In his concluding remarks in the summary, Chomsky returns to this very remark of Whitehead, having systematically surveyed the intellectual thought of 17th, 18th and early 19th century. Though Chomsky calls this book a survey,it is not exactly a survey. Despite the fact that in each and every chapter, Chomsky draws the `ideas' of other thinkers, spanning an approximate period from Descartes to Humboldt,and systematically proves that the concept of `innateness' of language', the `Universal Grammar'(UG) and the consequences thereof, viz.,in language acquisition etc., were part and parcel of the rationalist and to some extent romantics thought,it is not a survey for the following reason:
It must be remembered that in the pre-modern period, disciplines like philosophy, psychology, linguistics etc., had not been disconnected from each other and thereby compartmentalized. As a result, many of the thinkers, scholars, philosophers, etc.,whom Chomsky quotes profusely in this book, were not all engaged in linguistic or grammatical studies. For example, Descartes, hardly paid much attention to language. Several of them were even antagonistic to the `Cartesian Doctrine'that Chomsky draws out from their works. For example, Vaugelas, de La Mettrie, J.G. Herder etc., were more of empiricists. They were also not part of a single tradition. Nor was there any person except Humboldt, who prescribed to all the views of this doctrine. Yet, when Chomsky is extracting the `relevant ideas' from the works of apparently disconnected works of various kinds of scholars, not just grammarians, the `ideas' themselves are knitted so well, and are strung together so logically and systematically, that they indeed turn out to be Chomsky's own ideas, and hence have contemporary significance. Thus,''Cartesian Linguistics'', in Chomsky's words, is ''A constellation of ideas, and interests, that appear in the tradition of ''universal'' or ''philosophical grammar'', which develops from the Port-Royal ''Grammaire gnrale et raisonne''(1660); in the general linguistics that developed during the romantic period and its immediate aftermath; and in the rationalist philosophy of mind that in part forms a common background for the two''.
Perhaps the choice of the word ''Cartesian'' by Chomsky has also been guided by the fact that the 17th century philosophical movement begun by Descartes was called ''Continental Rationalism''. And, Descartes's followers, who continued his teachings in Continental Europe were called ''Cartesians''.
To appreciate the depth and implications of CL, it is important to place the book in right context, and in its proper perspective. The additional introduction by the editor James McGilvray in the second edition is meant to serve that purpose.
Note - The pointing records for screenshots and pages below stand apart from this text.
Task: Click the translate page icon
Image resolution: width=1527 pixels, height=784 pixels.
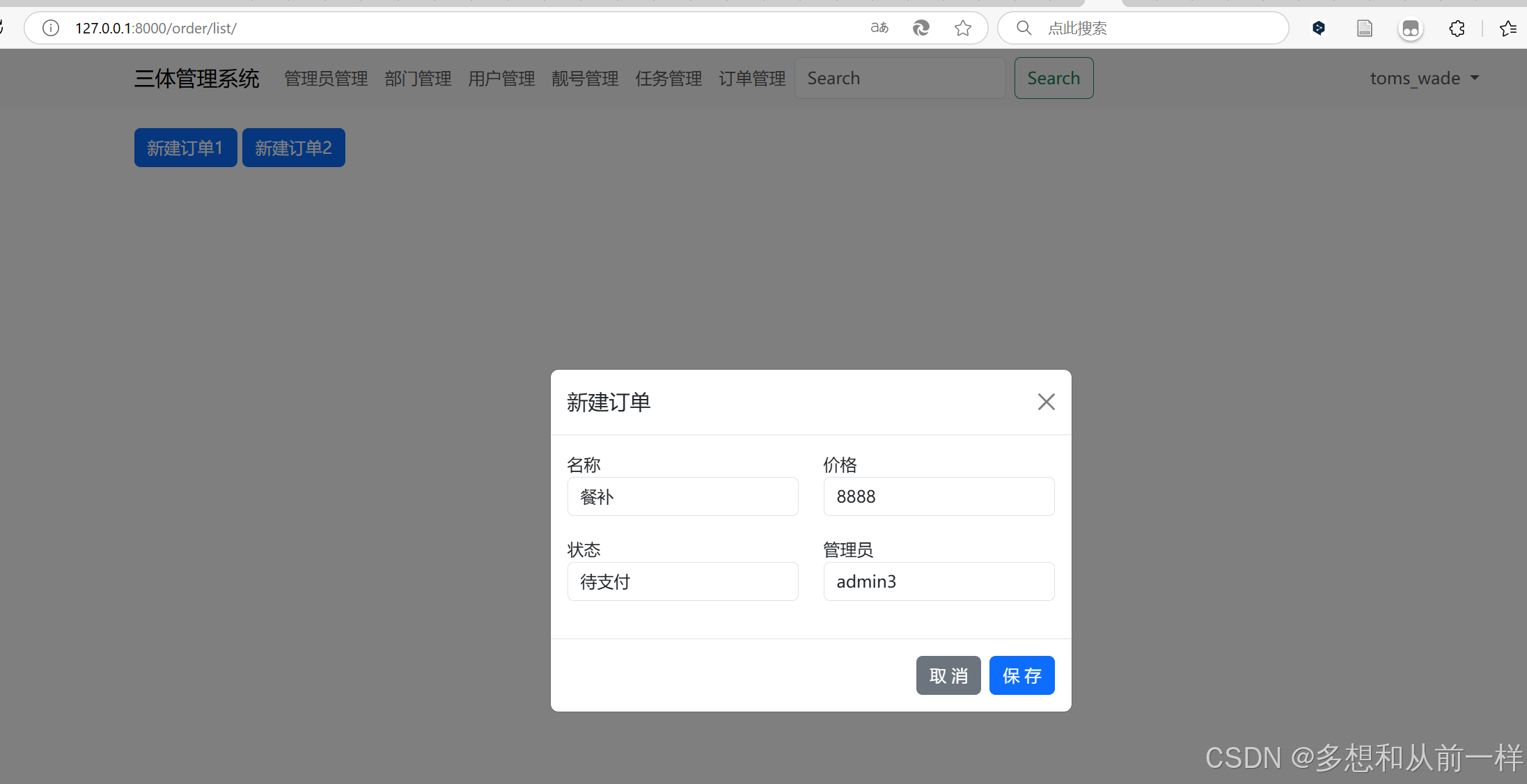Action: [x=879, y=28]
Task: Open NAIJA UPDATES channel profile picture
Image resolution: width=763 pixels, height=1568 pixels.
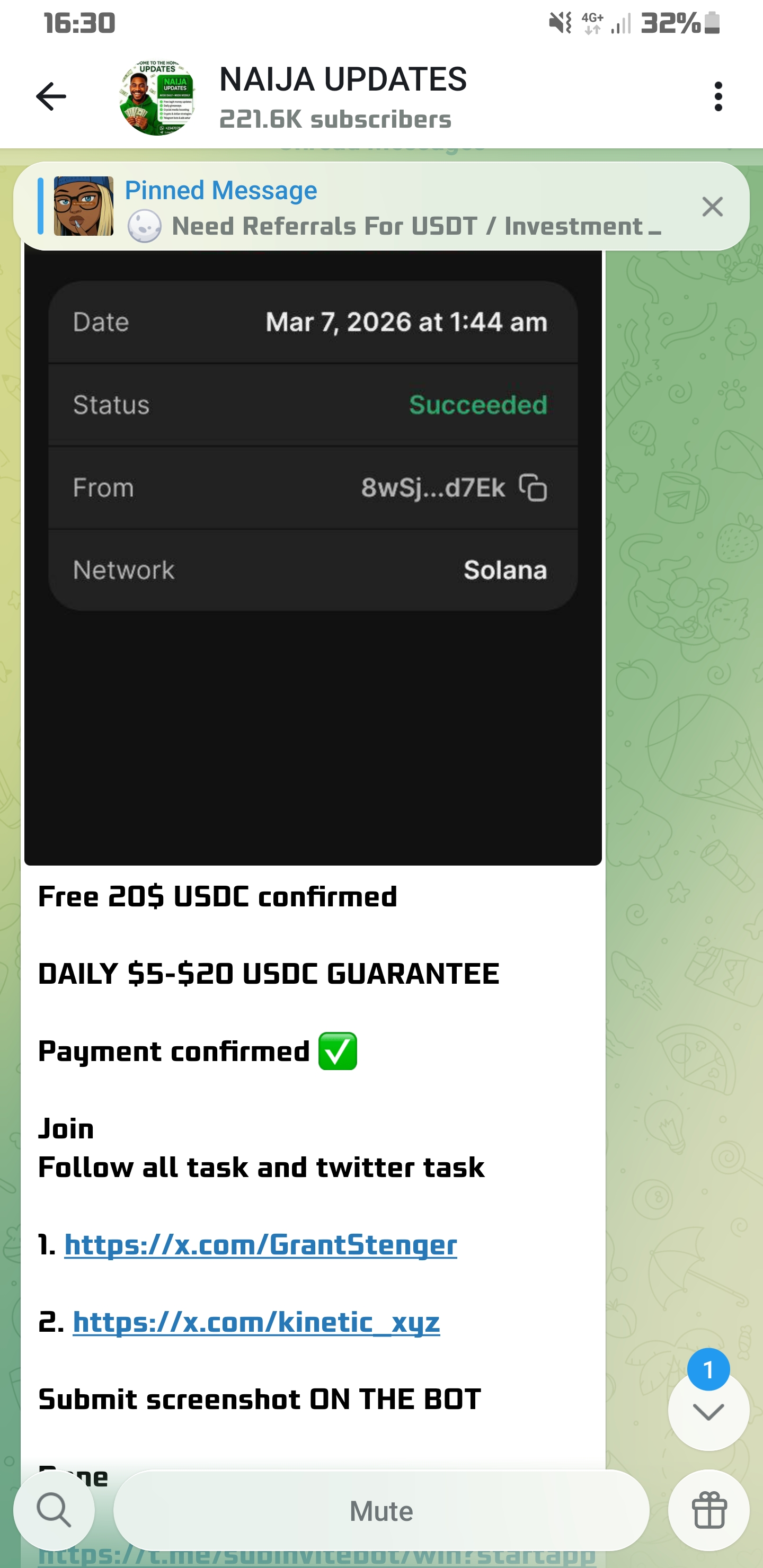Action: (157, 97)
Before presenting a synopsis of the book, I shall make a similar attempt, that is, to give a proper `perspective' of the book, by discussing the trends in linguistics which prevailed when CL was written, it's central tenets, and it's importance as a milestone in the ''cognitive revolution''. The central themes of CL have been adopted and extended in the studies in generative grammar, just as the studies in language acquisition have taken off from where CL left.Thus, the dramatic claims by Chomsky in the field of language acquistion especially with regard to the existence of a language organ have also been discussed in this introduction.
INTRODUCTION
Cognitive science came into existence in the early 1950s, by breaking from the clutches of behaviorism which was reigning supreme then.It was a period which initiated collaboration amongst several disciplines, as used to be the case in the premodern era, amply demonstrated in CL.The cognitive revolution in theoretical Linguitics in the form of generative grammar,was initiated by Noam Chomsky's 1957 book `Syntactic Structures'. That was the time when a lot of work started on `theories of mind'.However, Chomsky's contributions had begun with his 1949 undergraduate thesis `Morphophonemics of Modern Hebrew (1951/1979) and his 1955 `The Logical Structure of Linguistic Theory' published 20 years later. But it was Chomsky's exhaustive 1959 review of B.F. Skinner's ''Verbal Behavior'' that ultimaltely turned behaviorist or rather empiricist assumptions into `reductio ad absurdum'.1950's mark the ''second cognitive revolution'', which revived and tried to make precise the insights of ''the first cognitive revolution'' of the 17th and 18th century, and which is what CL illustrates explicitly. Thus, one may say that CL is the mirror of ''the first cognitive revolution'', which recognizes that language involves ''the infinite use of finite means'', in von Humboldt's phrase.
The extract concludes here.